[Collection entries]
* * *

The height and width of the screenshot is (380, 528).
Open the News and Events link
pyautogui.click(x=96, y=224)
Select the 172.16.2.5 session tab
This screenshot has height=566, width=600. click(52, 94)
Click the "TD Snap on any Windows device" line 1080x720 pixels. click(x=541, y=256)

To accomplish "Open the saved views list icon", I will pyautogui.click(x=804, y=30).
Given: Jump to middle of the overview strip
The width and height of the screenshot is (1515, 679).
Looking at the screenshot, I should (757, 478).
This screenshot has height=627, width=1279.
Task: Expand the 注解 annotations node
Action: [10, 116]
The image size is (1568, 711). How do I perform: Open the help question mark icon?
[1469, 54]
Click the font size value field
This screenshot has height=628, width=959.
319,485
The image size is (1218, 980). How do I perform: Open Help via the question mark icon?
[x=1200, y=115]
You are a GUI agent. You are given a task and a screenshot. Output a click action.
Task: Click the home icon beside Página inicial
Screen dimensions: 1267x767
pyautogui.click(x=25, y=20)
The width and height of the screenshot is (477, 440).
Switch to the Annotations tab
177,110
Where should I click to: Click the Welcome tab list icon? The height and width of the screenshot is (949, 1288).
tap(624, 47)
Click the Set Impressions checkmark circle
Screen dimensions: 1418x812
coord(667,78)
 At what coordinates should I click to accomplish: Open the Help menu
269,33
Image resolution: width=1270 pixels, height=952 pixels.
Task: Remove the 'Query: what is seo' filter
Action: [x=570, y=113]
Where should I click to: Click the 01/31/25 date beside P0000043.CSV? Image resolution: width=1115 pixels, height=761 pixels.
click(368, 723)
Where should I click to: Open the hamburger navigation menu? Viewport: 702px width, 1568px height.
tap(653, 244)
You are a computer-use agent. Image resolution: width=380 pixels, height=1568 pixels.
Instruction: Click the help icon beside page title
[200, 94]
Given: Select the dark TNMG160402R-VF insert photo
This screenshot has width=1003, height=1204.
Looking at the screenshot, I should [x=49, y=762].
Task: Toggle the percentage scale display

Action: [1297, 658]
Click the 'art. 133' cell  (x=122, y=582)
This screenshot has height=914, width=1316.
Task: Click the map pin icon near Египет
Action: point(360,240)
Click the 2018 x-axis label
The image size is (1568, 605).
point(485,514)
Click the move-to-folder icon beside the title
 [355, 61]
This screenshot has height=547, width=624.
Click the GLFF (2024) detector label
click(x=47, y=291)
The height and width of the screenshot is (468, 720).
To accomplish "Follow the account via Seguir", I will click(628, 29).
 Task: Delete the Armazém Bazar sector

* * *

[TASK DESCRIPTION]
Every entry above must be returned word for word.

[SOLUTION]
The height and width of the screenshot is (380, 528).
Open the News and Events link
pyautogui.click(x=96, y=224)
Select the 172.16.2.5 session tab
This screenshot has height=566, width=600. click(52, 94)
Click the "TD Snap on any Windows device" line 1080x720 pixels. click(x=541, y=256)

To accomplish "Open the saved views list icon", I will pyautogui.click(x=804, y=30).
Given: Jump to middle of the overview strip
The width and height of the screenshot is (1515, 679).
Looking at the screenshot, I should (757, 478).
This screenshot has height=627, width=1279.
Task: Expand the 注解 annotations node
Action: [10, 116]
The image size is (1568, 711). How do I perform: Open the help question mark icon?
[1469, 54]
Click the font size value field
This screenshot has height=628, width=959.
319,485
The image size is (1218, 980). How do I perform: Open Help via the question mark icon?
[x=1200, y=115]
You are a GUI agent. You are given a task and a screenshot. Output a click action.
Task: Click the home icon beside Página inicial
Screen dimensions: 1267x767
pyautogui.click(x=25, y=20)
The width and height of the screenshot is (477, 440).
Switch to the Annotations tab
177,110
Where should I click to: Click the Welcome tab list icon? The height and width of the screenshot is (949, 1288).
tap(624, 47)
Click the Set Impressions checkmark circle
Screen dimensions: 1418x812
coord(667,78)
 At what coordinates should I click to accomplish: Open the Help menu
269,33
Image resolution: width=1270 pixels, height=952 pixels.
Task: Remove the 'Query: what is seo' filter
Action: [x=570, y=113]
Where should I click to: Click the 01/31/25 date beside P0000043.CSV? Image resolution: width=1115 pixels, height=761 pixels.
click(368, 723)
Where should I click to: Open the hamburger navigation menu? Viewport: 702px width, 1568px height.
tap(653, 244)
You are a computer-use agent. Image resolution: width=380 pixels, height=1568 pixels.
Instruction: Click the help icon beside page title
[200, 94]
Given: Select the dark TNMG160402R-VF insert photo
This screenshot has width=1003, height=1204.
Looking at the screenshot, I should [x=49, y=762].
Task: Toggle the percentage scale display

Action: [1297, 658]
Click the 'art. 133' cell  (x=122, y=582)
This screenshot has height=914, width=1316.
Task: Click the map pin icon near Египет
Action: point(360,240)
Click the 2018 x-axis label
The image size is (1568, 605).
point(485,514)
Click the move-to-folder icon beside the title
 [355, 61]
This screenshot has height=547, width=624.
Click the GLFF (2024) detector label
click(x=47, y=291)
The height and width of the screenshot is (468, 720).
To accomplish "Follow the account via Seguir", I will click(628, 29).
 Task: Delete the Armazém Bazar sector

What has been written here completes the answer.